#### 作業内容
下のページの【解決手段】から、スタートラッカ100が備える構成要素を符号付きですべて列挙してください。

#### ページ
-=-=-=-=-

(19)【発行国】日本国特許庁(JP)
(12)【公報種別】公開特許公報(A)
(11)【公開番号】P2024063986
(43)【公開日】2024-05-14
(54)【発明の名称】スタートラッカ、光学パラメータ推定方法およびプログラム
(51)【国際特許分類】
B64G 1/36 20060101AFI20240507BHJP
G03B 15/00 20210101ALI20240507BHJP
【FI】
B64G1/36 100
G03B15/00 U
G03B15/00 Q
【審査請求】未請求
【請求項の数】14
【出願形態】OL
(21)【出願番号】P 2022172223
(22)【出願日】2022-10-27
(71)【出願人】
【識別番号】000104652
【氏名又は名称】キヤノン電子株式会社
(74)【代理人】
【識別番号】100125254
【弁理士】
【氏名又は名称】別役 重尚
(72)【発明者】
【氏名】稲川 智也
(57)【要約】
【課題】簡単な構成で、例えば焦点距離等の光学パラメータを高精度に推定することができるスタートラッカ、光学パラメータ推定方法を提供することを目的とする。
【解決手段】スタートラッカ100は、星画像中の2つの星の位置を検出する星位置計算部30と、星位置計算部30での検出結果と第1光学パラメータとに基づいて星の方向を検出する星方向計算部40と、星を同定する星同定部50と、第1光学パラメータを更新可能な候補としての複数の第2光学パラメータを選定する光学パラメータ候補選定ソフトウェア120と、前記2つの星の離角の演算値と前記2つの星の離角の理論値との差を演算する星離角誤差計算部130と、前記差に基づいて複数の第2光学パラメータの中から1つの最適パラメータを決定する最適パラメータ決定ソフトウェア150とを備える。第1光学パラメータを最適パラメータに更新する。

-=-=-=-=-

#### 表示情報
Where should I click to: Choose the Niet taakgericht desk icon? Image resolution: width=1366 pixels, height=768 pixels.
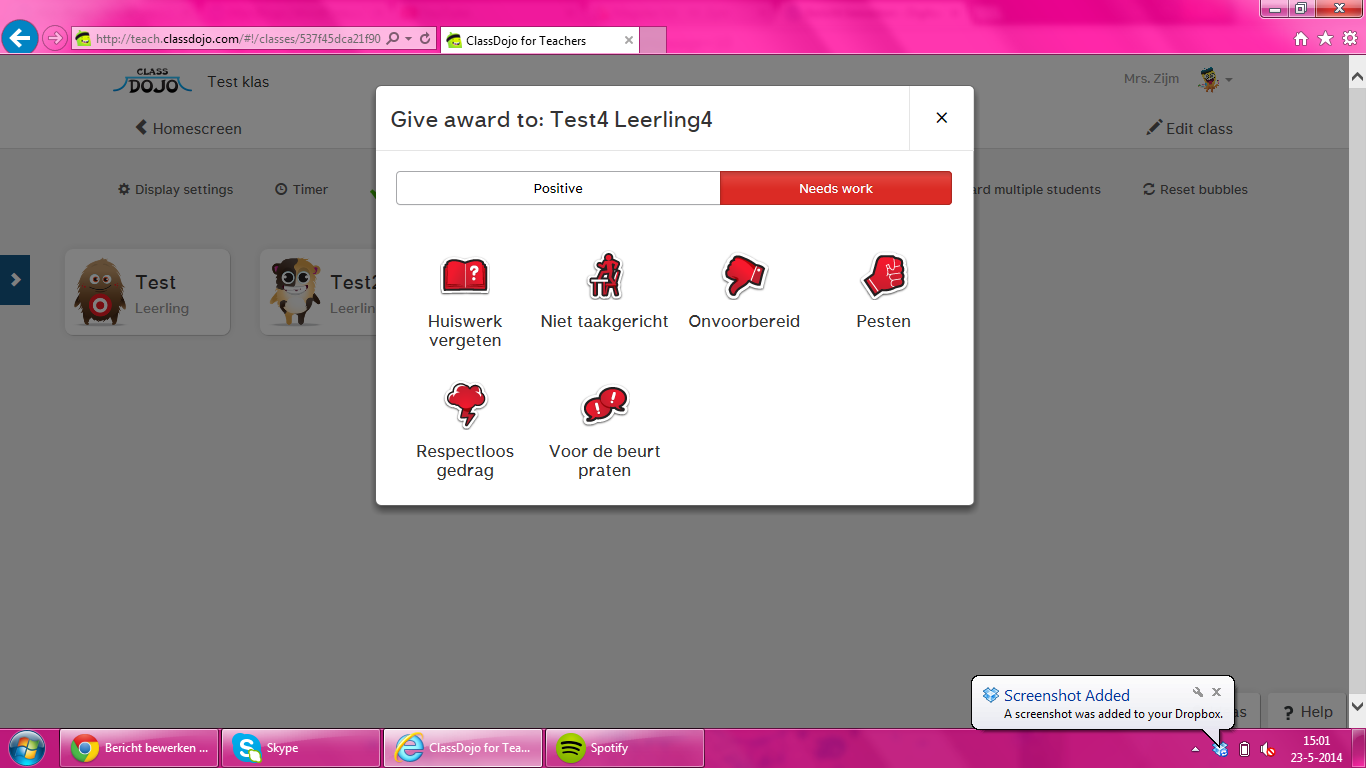[604, 276]
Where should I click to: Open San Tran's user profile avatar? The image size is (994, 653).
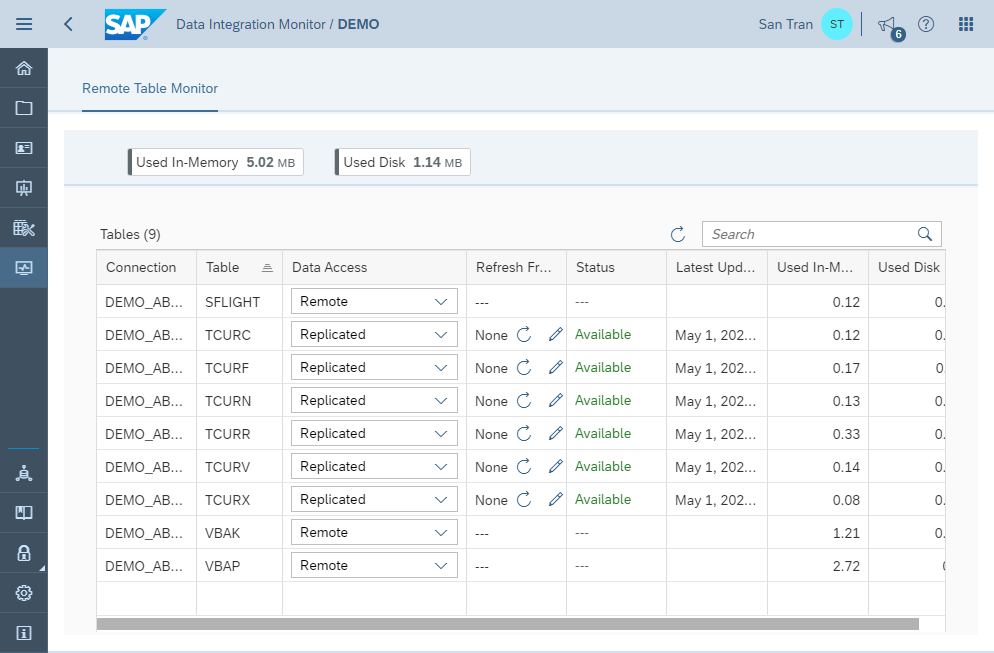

-=-=-=-=-

#### 想定解答
・星位置計算部30
・星方向計算部40
・星同定部50
・光学パラメータ候補選定ソフトウェア120
・星離角誤差計算部130
・最適パラメータ決定ソフトウェア150